Массовые профессии интеллигентов — врач, учитель — явно расцветут. Сейчас они рутинно окрашены, работают по протоколу, но будет ренессанс этих профессий, который обеспечит приток очень талантливых и амбициозных людей. Это будет, пожалуй, одной из самых крупных социальных революций: через 25 лет учитель и врач будут лидерами общественного мнения, как это было в конце XIX века.

Инженерных профессий, привязанных к конкретной технологии, просто не будет, поскольку технологии устаревают за пять-семь лет, и абсолютно нерентабельно вузам готовить таких специалистов. Потребители и производители этих технологий будут сами быстро обучать сотрудников. Куда уйдет инженер? В проектирование, решение системных задач, оптимизацию этих технологий. Он станет наполовину дизайнером, наполовину экономистом и юристом, потому что эффективность тех или иных технологий будет связана с издержками — будет совсем другой инженер.

Мы много говорили про обучение онлайн и даже возможность получить степень онлайн. А каким в итоге будет образование? Нужны ли будут вообще вузы?

Школы и вузы совершенно точно останутся. Цифровые элементы будут замещать рутину, вузы в значительной степени виртуализируются, все больше будут включать в себя удаленных на большие расстояния людей, но обучение через общение точно никуда не уйдет. Вузы останутся центрами интеллектуального общения и продвижения новых знаний. Менее очевидна судьба слабых вузов и колледжей. Как государственные предприятия они все равно останутся, потому что 2/3 экономики состоит из слишком слабых бизнесов для того, чтобы организовывать у себя учебные центры. Но очевидно, что общее образование оттуда уйдет.

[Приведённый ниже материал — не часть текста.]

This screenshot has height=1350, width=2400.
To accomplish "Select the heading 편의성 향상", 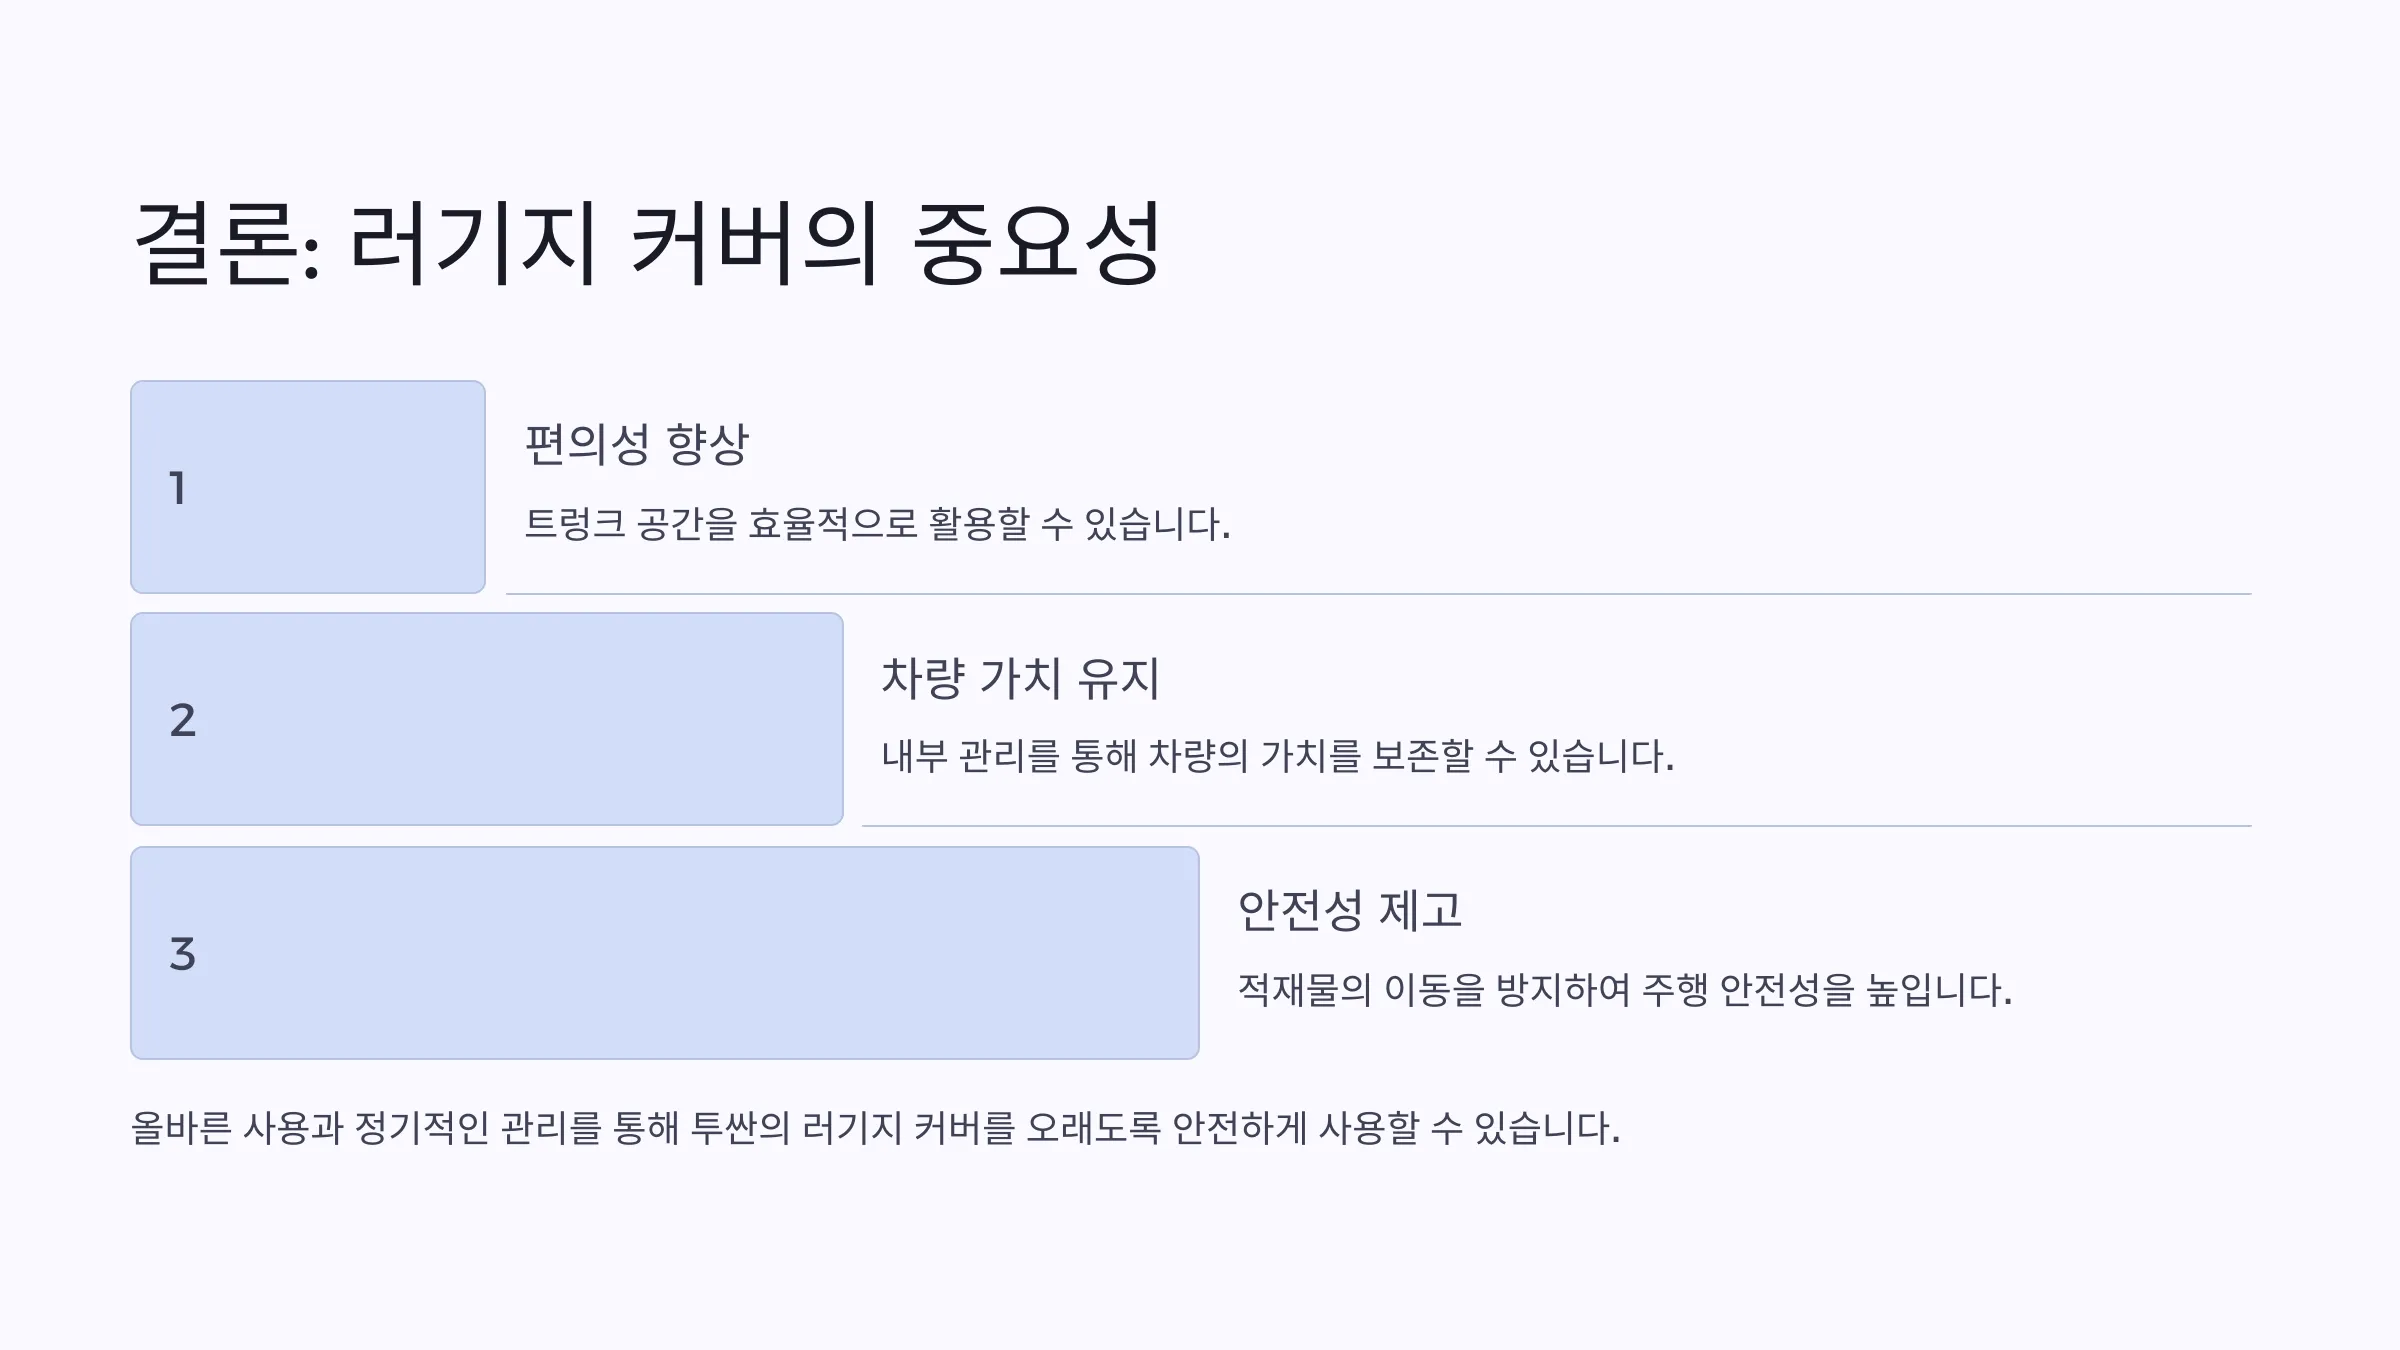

Ведь сейчас в колледжах собираются те, кто хуже успевает по общеобразовательным предметам в школе, и многие из них, окончив колледж, получают более слабое образование по сравнению с выпускником старшей школы, и это не хорошо. Возможно, если государство готово будет это оплачивать, колледжи станут предвузами — площадками для сборки чужих онлайн-курсов, переключатся на заочное образование, предназначенное для более массового студента. Кроме того, нужны будут какие-то поддерживающие занятия, проектные сессии, семинары для детального обсуждения.

Часть вузов, которые сейчас есть в России, может быть, будут объединены в более крупные образовательные центры. Но если в каких-то регионах будут только учебные заведения без исследовательского и проектного компонента, значит, там не будет интеллектуальной жизни, не будет интеллигенции. Это будет мертвый регион для будущей экономики. Мы должны тратить деньги на поддержание, развитие системы нормального высшего образования с наукой, лабораториями, проектами студентов, включением в международную сеть. И тогда система высшего образования в России перейдет на качественно иной уровень, мы достигнем гораздо большего единства страны, чем сейчас. Потому что единство страны — это и чувство гордости за то, что у тебя есть. У тебя, а не где-то еще.